Americans haven’t been getting a lot of news about the Gulf Cooperation Council (GCC) “consultative” summit that took place last week in Saudi Arabia. But it presents a useful counterpoint to the news from this weekend that four of the six GCC heads of state will not be attending the upcoming summit hosted by Obama at Camp David.
The “consultative” summit is held at the deputy or cabinet level, and has not been opened to foreign dignitaries outside the GCC before. But in a break with that tradition, the summit on 5 May was attended by France’s President Francois Hollande – not just a high-ranking dignitary, but the French Republic’s head of state.
Given that the Saudis were hosting the consultative summit, it’s no surprise that King Salman made an appearance and delivered a speech. Nor is it surprising that Hollande, the other head of state present, was also invited to deliver a speech.
It may have been unprecedented that Hollande was at the summit in the first place, but that too is less than surprising in light of his concurrence with Saudi concerns about Iran. Among the leaders of the EU-3, Hollande has taken the hardest line on what would constitute an acceptable deal with Iran.
In fact, after the 5 May summit concluded, Hollande and Salman issued a joint statement expressing common concerns and requirements for any such deal:
After talks in Riyadh, Hollande and Saudi King Salman issued a joint statement, saying any nuclear deal with Iran must be “robust, lasting, verifiable, undisputed and binding.”

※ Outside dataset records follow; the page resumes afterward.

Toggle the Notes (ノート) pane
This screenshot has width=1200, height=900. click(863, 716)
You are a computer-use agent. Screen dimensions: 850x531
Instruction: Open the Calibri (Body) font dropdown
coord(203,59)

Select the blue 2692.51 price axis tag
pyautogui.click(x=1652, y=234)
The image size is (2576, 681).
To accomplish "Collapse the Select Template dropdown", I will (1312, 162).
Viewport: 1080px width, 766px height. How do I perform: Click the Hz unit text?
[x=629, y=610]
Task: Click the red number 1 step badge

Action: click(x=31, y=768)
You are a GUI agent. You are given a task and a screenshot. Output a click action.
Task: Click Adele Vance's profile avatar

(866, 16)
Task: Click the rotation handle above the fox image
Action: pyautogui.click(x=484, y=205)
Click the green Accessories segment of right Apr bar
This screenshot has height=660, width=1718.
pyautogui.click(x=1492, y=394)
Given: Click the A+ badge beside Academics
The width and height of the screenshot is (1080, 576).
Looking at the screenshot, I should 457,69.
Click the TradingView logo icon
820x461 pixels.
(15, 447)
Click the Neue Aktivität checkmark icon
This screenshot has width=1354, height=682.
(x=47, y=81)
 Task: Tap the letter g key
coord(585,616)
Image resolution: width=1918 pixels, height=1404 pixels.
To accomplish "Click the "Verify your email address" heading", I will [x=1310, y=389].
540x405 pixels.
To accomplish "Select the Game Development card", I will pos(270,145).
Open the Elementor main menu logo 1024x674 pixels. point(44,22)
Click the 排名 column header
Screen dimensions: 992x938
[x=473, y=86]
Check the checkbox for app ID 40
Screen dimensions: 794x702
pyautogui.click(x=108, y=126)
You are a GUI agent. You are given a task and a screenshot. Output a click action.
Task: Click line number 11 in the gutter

“The agreement must not destabilize the security and stability of the region nor threaten the security and stability of Iran’s neighbors,” the statement said. …
The statement also echoed concerns that lifting economic sanctions against Iran, and the prospective release to it of $150 billion in frozen overseas assets, would allow Iran to increase funding to its allies and proxies in the Middle East.
Hollande has backed the Saudis on Yemen – which the U.S. has also done, to some extent – and will be selling a lot more warships and planes to the GCC nations in the near future, along with other forms of defense and economic cooperation.
All of this may, on reflection, be comparatively unsurprising. But it is highly informative nevertheless, given that King Salman has now backed out of the summit with Obama, along with three other GCC heads of state. The contrast is pointed: there will therefore be no show of summit-level solidarity with Obama, and no joint statement like the one Salman issued a week ago with Francois Hollande.
Obama apologists are fooling themselves if they insist that this doesn’t matter. In international relations – and the security they’re supposed to promote – these are the things that do matter.
Of course, Salman is skipping Obama’s summit largely because of the Iran-nuclear issue. But it’s not just the nuclear issue. The problem is more basic. The Saudis, along with the other GCC nations and the rest of the Sunni Arabs, see Iran as a pervasive regional threat. The Obama administration doesn’t.
The McClatchy summary of the differences in perspective is pretty accurate:
Gulf Arabs have been perturbed by Obama’s statements in interviews published in early April, after a framework deal was reached with Iran, that have been largely interpreted in the region as signaling a reduced U.S. security commitment to the Gulf countries, a cornerstone of U.S. policy in the Middle East since Saddam Hussein’s Iraqi forces invaded Kuwait in 1990.
In the interviews, Obama said the U.S. would continue to protect Gulf Arab states from external aggression but would have a “difficult conversation” with its partners about the need to accommodate domestic political dissent, particularly from disenfranchised Shiite Muslim communities. Gulf monarchies often charge that Iran, which is a Shiite theocracy, has fomented unrest over Shiite populations.
At a certain point – and clearly, it’s been reached – Salman doesn’t intend to try to bridge this gap by accommodating the Obama administration. He’s not going to be a prop for Obama’s campaign to gloss over Iran’s regional aggression and get something – anything, no matter how bad – signed with Tehran.
It’s not just that there’s no point in Salman coming to the summit, when it offers no prospect of a meaningful joint statement, or even substantive concurrence on anything. Salman’s mere presence would send the wrong signal. Why should he sit still for being lectured by Obama about internal dissent, when Iran is, in fact, providing arms to Shia militias in his neighbors’ territories (in both Yemen and Iraq)?
The Emir of Bahrain, who backed out of Obama’s summit shortly after Salman did, would ask the same thing. Although there is legitimate Shia dissent in Bahrain, it’s also legitimately the case that Iran foments unrest there through Shia organizations.
The precedent-busting GCC visit of Francois Hollande is an indicator that the world is moving on from American leadership. The process has already started.
Never fear: neither France nor any other nation can do what American once did. But that only means that no one will be doing it. As I argued a month ago, the world is more wide open now – more vulnerable to predation, sudden moves, and chaos – than it has been in at least 600 years. The toothlessness of a UN without American leadership will shortly be evident to all. History will be digging deep in the coming days. And we can expect Obama to have more and more trouble getting people to attend his summits.